The first few lines tell us this happened from CPU 0 on BANK 11. This wasn’t much help, as the board only has 8 memory banks. It was suggested in #debian on freenode that the high bank number might be due to dual channel memory, but then how do I pinpoint the physical stick?
Enter dmidecode
mcelog tells us a weird bank number, but it has something else that’s vitally important; the address. ADDR 9ce494000 is a memory address on the faulty stick, and dmidecode can tell us which stick is responsible for that address:
# dmidecode -t 20 [...snip...] Handle 0x005E, DMI type 20, 35 bytes Memory Device Mapped Address Starting Address: 0x00800000000 Ending Address: 0x00BFFFFFFFF Range Size: 16 GB Physical Device Handle: 0x005D Memory Array Mapped Address Handle: 0x0058 Partition Row Position: 1 [...snip...]
This should be the problematic RAM stick, as address 0x009CE494000 is between 0x00800000000 and 0x00BFFFFFFFF. The stick has “Physical Device Handle” 0x005D. dmidecode can show us more information about this handle:
# dmidecode -t 17 [...snip...] Handle 0x005D, DMI type 17, 40 bytes Memory Device Array Handle: 0x0057 Error Information Handle: Not Provided Total Width: 72 bits Data Width: 72 bits Size: 16384 MB Form Factor: RIMM Set: None Locator: DIMM_B1 Bank Locator: NODE 1 Type: DDR4 Type Detail: Synchronous Speed: 2133 MHz Manufacturer: Samsung Serial Number: 32BFE65D Asset Tag: DIMM_B1_AssetTag Part Number: M393A2G40DB0-CPB Rank: 2 Configured Clock Speed: 2133 MHz Minimum Voltage: Unknown Maximum Voltage: Unknown Configured Voltage: Unknown [...snip...]
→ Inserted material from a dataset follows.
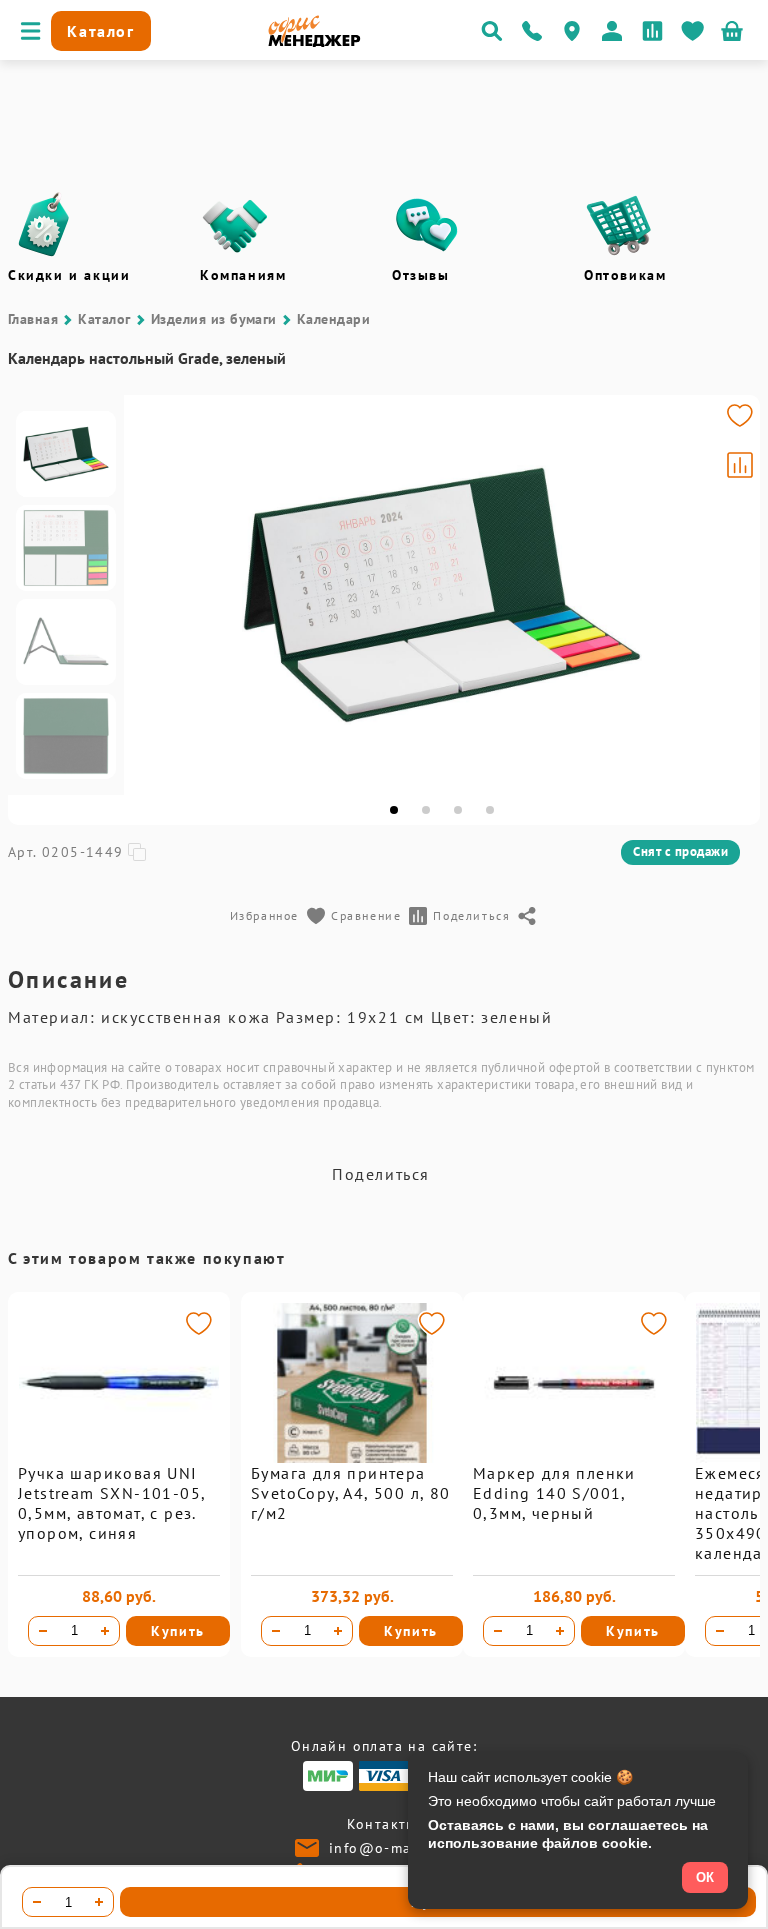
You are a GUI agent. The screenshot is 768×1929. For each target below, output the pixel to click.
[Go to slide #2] (66, 548)
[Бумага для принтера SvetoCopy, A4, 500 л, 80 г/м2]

Here you can look at the Locator, or the Asset Tag fields. Both show the memory slot as DIMM_B1. Now that’s something we can use! Looking in the motherboard manual, available online, one can see where DIMM_B1 is:
So that’s the bad stick, which will be going back to the supplier with an RMA.
5 Comments
How do I know which DRAM chip and data bit failed on DIMM_B1
Can we make a bash script that searches all the starting and ending addresses to see if bad address can go between them?
On my system, dmidecode -t 20 reports nothing. Memory is only reported as an array as type 19:
dmidecode -t 19
Handle 0x0009, DMI type 19, 31 bytes
Memory Array Mapped Address
Starting Address: 0x00000000000
Ending Address: 0x00FFFFFFFFF
Range Size: 64 GB
Physical Array Handle: 0x0008
Partition Width: 16
dmidecode -t 17 reports all memory modules with the same Physical Array Handle.
In this case, I suspect that the BANK information from the original MCE identifies the DIMM location.
__ list memory addresses on faulty DIMM
grep mcelog:.CPU -A1 messages
__ list address ranges per DIMM
dmidecode | grep -iE ‘locator.*node|Address:’ | grep Locat -B2
use above outputs to ID bad DIMM
since this thread inspired me here is more, someone may find it helpful, including oneliner to ID BAD DIMM
grep mcelog.*MISC.*ADDR messages
dmidecode | grep -iE ‘locator.*node|Address:’ | grep Locat -A2 | grep :
dmidecode | grep -iE ‘locator.*node|Address:’ | grep Locat -A2 | grep : | sed s/Bank/\#Bank/|tr ‘\t\n\#’ ‘\ \ \n’ | grep Bank
____ onliner combo of above commands
ADDRS=”$(grep mcelog.*MISC.*ADDR messages | awk ‘{ print $NF }’|sort -u)”; dmidecode | grep -iE ‘locator.*node|Address:’ | grep Locat -A2 | grep : | sed s/Bank/\#Bank/|tr ‘\t\n\#’ ‘\ \ \n’| tr -s ‘\ ‘| cut -d’ ‘ -f3,6,9 | while read L S E; do echo $L $S $E .. ; for A in $(echo $ADDRS); do C=$(printf “0x%11s\n” “$A” | tr ‘\ ‘ ‘0’); [[ $C -ge $S ]] && [[ $C -le $E ]] && echo $L $S $E .. $C .. BINGO; done; done
___ output
# ADDRS=”$(grep mcelog.*MISC.*ADDR messages | awk ‘{ print $NF }’|sort -u)”; dmidecode | grep -iE ‘locator.*node|Address:’ | grep Locat -A2 | grep : | sed s/Bank/\#Bank/|tr ‘\t\n\#’ ‘\ \ \n’| tr -s ‘\ ‘| cut -d’ ‘ -f3,6,9 | while read L S E; do echo $L $S $E .. ; for A in $(echo $ADDRS); do C=$(printf “0x%11s\n” “$A” | tr ‘\ ‘ ‘0’); [[ $C -ge $S ]] && [[ $C -le $E ]] && echo $L $S $E .. $C .. BINGO; done; done
..
A0_Node0_Channel0_Dimm0 0x00000000000 0x007FFFFFFFF ..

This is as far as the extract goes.